Kelly ‘should talk to bank’

Over the weekend Mr Kelly warned that if the ECB insists on the banks cleaning up the outstanding loans of SMEs a lot of them will disappear bringing their jobs with them.
Mr Noonan said he welcomed Professor Kelly’s intervention. He said the UCD economics professor has been right in the past and had to be taken seriously. He urged Mr Kelly to contact the Central Bank.
However, Mr Noonan said Bank of Ireland had restructured 90% of its SME loans while AIB had restructured 65% of its.
“The Central Bank have expressed that they are satisfied with the progress being made, so I still would like to examine Morgan Kelly’s views in details.

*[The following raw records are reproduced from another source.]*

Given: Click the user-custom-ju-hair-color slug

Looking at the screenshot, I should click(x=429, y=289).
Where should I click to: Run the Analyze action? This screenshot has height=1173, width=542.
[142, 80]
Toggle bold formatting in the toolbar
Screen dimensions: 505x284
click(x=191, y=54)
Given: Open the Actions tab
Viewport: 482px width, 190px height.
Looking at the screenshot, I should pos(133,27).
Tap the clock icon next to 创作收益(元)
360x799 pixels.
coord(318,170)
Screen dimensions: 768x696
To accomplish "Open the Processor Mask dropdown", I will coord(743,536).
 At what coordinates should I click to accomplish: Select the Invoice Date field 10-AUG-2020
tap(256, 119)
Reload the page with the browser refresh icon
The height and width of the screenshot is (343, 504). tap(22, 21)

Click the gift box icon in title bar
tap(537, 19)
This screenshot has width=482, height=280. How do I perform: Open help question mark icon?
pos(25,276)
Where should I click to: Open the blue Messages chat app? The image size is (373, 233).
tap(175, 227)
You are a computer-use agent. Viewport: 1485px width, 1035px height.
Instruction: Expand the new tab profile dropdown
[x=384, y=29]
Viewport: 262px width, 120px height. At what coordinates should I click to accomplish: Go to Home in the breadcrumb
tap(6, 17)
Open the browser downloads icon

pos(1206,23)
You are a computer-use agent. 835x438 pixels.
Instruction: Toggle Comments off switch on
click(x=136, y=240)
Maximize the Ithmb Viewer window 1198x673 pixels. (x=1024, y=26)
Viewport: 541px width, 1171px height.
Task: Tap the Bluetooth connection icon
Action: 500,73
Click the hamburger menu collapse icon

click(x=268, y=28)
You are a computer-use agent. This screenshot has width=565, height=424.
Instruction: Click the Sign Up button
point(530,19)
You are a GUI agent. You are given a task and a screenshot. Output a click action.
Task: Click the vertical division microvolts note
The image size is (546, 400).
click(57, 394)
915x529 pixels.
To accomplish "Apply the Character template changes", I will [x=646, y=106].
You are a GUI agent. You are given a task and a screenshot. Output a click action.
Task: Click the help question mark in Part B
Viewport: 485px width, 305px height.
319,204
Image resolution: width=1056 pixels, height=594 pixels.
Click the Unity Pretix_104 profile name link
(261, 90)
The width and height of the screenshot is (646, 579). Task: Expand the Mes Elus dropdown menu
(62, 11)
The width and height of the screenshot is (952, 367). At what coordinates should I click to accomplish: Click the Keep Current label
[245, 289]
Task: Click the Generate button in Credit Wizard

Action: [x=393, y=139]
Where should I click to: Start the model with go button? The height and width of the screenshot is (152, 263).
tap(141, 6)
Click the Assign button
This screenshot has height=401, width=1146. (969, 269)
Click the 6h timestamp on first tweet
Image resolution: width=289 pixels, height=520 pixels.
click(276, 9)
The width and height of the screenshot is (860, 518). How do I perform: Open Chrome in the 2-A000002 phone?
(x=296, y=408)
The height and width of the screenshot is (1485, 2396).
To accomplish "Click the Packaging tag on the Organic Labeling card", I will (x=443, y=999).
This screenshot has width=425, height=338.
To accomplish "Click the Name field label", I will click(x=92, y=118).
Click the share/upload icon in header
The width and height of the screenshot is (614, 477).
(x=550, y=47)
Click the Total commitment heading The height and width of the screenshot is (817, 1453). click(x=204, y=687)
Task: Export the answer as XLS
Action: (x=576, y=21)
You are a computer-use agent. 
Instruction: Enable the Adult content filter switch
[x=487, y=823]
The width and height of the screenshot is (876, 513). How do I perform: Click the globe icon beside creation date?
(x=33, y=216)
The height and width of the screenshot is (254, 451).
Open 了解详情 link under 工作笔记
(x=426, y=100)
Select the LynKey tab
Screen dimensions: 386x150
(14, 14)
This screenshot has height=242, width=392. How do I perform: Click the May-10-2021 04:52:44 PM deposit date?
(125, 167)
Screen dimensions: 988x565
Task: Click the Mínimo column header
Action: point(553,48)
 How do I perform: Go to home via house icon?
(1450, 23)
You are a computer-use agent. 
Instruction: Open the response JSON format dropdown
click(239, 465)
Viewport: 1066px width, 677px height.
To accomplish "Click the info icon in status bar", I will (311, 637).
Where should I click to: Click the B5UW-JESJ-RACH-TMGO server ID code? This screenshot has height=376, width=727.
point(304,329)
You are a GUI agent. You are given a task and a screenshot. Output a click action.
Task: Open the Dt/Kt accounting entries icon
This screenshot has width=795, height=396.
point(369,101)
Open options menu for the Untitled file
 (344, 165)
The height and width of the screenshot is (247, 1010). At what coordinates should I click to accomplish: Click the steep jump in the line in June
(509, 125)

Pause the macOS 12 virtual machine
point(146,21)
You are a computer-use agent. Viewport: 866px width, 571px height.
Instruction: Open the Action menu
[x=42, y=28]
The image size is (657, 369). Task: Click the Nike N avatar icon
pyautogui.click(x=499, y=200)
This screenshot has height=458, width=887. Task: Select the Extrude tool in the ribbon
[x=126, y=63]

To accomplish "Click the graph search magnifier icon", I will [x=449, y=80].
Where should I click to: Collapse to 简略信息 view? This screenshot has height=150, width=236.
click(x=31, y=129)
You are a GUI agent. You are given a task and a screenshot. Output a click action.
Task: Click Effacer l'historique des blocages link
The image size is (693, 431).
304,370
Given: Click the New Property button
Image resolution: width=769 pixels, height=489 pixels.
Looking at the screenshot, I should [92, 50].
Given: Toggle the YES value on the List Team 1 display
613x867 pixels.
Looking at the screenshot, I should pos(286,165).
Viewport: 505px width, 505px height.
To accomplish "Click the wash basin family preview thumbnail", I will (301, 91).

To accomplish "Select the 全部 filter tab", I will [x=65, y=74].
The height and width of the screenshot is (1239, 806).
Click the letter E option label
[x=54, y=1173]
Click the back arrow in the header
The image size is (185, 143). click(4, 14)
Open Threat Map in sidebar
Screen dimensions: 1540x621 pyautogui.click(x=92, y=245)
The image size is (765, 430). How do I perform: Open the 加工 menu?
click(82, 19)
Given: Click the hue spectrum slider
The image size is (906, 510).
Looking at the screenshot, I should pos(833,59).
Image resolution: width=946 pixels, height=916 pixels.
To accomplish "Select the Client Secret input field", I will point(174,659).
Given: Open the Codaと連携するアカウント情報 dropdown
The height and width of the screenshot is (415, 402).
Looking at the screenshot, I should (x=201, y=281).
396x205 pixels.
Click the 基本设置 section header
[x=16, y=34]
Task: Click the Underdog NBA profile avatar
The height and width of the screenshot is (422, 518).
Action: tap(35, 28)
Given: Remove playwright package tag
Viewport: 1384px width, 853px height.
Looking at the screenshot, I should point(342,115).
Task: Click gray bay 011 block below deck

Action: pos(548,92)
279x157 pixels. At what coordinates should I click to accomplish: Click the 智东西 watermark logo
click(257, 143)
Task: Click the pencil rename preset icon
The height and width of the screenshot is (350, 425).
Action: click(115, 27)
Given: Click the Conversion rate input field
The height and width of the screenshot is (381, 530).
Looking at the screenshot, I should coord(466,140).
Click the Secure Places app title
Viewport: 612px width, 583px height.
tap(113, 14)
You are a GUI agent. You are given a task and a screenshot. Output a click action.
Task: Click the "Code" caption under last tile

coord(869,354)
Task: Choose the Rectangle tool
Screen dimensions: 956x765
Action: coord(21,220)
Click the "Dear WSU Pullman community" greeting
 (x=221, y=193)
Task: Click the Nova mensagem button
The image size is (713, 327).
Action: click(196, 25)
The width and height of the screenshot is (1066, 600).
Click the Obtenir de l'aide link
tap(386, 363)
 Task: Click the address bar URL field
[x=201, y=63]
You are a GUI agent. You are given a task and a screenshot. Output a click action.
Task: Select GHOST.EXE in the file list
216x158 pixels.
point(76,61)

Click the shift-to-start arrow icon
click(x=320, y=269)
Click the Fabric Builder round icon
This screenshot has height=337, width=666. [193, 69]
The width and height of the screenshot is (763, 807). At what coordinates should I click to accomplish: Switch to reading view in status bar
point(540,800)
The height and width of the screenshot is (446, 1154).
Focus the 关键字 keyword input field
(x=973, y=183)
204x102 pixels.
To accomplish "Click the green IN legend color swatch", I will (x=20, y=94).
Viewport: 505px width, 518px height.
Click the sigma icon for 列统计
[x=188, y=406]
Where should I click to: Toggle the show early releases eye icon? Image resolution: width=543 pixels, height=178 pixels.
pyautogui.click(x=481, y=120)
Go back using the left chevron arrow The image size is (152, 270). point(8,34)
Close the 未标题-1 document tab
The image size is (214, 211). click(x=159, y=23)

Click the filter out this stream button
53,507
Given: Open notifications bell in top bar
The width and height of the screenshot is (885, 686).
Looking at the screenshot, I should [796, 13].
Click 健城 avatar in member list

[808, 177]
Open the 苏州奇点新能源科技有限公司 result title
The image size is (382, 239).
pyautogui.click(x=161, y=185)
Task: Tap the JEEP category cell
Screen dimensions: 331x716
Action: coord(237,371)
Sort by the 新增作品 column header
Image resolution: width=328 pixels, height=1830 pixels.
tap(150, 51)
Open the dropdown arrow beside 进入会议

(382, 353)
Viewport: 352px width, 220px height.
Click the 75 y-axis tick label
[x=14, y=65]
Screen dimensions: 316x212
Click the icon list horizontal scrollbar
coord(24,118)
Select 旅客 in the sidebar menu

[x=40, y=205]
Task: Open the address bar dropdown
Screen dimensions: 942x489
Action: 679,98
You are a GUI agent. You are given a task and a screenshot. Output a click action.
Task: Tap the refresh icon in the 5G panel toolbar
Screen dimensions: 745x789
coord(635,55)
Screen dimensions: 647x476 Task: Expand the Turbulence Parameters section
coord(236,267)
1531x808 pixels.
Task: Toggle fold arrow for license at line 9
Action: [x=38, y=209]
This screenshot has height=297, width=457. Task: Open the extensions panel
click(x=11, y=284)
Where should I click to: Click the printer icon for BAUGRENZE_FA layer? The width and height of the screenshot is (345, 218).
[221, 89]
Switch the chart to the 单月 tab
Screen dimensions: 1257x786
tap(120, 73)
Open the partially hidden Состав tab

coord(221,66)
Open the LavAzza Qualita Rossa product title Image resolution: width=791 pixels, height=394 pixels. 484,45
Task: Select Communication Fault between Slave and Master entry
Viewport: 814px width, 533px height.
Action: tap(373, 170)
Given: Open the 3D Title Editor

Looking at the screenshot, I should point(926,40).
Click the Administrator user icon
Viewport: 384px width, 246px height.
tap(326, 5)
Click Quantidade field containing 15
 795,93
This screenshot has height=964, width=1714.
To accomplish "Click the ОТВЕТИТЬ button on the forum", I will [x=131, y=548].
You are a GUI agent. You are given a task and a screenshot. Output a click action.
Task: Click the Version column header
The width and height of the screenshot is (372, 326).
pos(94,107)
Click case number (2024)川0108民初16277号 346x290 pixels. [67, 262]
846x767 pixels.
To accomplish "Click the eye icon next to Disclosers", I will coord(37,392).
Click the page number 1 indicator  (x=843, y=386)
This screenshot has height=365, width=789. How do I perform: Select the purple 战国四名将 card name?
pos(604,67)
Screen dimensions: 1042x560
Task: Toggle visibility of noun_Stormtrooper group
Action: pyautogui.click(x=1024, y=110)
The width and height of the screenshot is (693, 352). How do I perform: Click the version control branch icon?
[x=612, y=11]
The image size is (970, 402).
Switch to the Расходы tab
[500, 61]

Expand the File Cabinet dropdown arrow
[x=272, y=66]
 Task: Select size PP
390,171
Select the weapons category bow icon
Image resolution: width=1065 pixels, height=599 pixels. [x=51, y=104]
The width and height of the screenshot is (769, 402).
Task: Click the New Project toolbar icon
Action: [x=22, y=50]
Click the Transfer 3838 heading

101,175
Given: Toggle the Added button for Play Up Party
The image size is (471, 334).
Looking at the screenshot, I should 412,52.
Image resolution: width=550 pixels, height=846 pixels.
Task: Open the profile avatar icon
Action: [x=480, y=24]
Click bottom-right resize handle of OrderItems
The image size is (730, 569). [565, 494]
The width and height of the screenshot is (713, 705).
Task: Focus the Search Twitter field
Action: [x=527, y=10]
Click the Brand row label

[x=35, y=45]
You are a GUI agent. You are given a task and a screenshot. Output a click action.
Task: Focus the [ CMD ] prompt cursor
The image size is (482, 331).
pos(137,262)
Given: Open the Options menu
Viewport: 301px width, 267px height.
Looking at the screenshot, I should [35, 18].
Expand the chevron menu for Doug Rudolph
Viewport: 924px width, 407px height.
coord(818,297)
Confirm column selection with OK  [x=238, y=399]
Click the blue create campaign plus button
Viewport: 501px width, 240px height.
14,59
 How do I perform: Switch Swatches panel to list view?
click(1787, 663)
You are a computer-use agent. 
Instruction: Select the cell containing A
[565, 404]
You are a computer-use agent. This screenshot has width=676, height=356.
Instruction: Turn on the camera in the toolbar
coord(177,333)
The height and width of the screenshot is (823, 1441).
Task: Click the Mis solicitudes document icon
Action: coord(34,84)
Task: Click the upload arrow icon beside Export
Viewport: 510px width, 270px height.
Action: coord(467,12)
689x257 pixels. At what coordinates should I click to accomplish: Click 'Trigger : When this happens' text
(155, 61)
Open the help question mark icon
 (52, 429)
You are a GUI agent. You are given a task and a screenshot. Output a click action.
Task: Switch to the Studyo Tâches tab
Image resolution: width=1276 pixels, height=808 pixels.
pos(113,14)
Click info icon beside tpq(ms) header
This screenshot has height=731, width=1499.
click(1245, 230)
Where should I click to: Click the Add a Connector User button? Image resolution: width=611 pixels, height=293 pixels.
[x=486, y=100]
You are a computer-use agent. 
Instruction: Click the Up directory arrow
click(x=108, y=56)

“Maybe the Central Bank who have the primary responsibility here would contact him… and access some of the data that is underpinning his speech,” he said.
Professor Kelly said the primary problem with SME loans was that they borrowed to buy property and were surviving because of bank forbearance. Unlike bigger businesses that could be sold on, the main asset of most SMEs was the owner. There is a total of €58bn in SME debt with €32bn of this related to property loans.
Prof Kelly said that the SMEs provided most of the employment in the economy, and wiping them out in a bank clean-up would mean wiping out a big chunk of the Irish economy. The property loans needed to be assessed relative to the size and employment of the SME.
Mr Noonan was in Brussels for a meeting of eurogroup finance ministers on agreeing outstanding issues of the Single Resolution Fund. These include the issue of mutualisation and the ability of the fund to borrow on markets and whether the guarantees to support this should be at national or EU level.
The issue of how burden sharing will work in the first few years before full mutualisation will be discussed, with compromises on the table such as allowing mutualisation to occur after a specific number of years of contribution.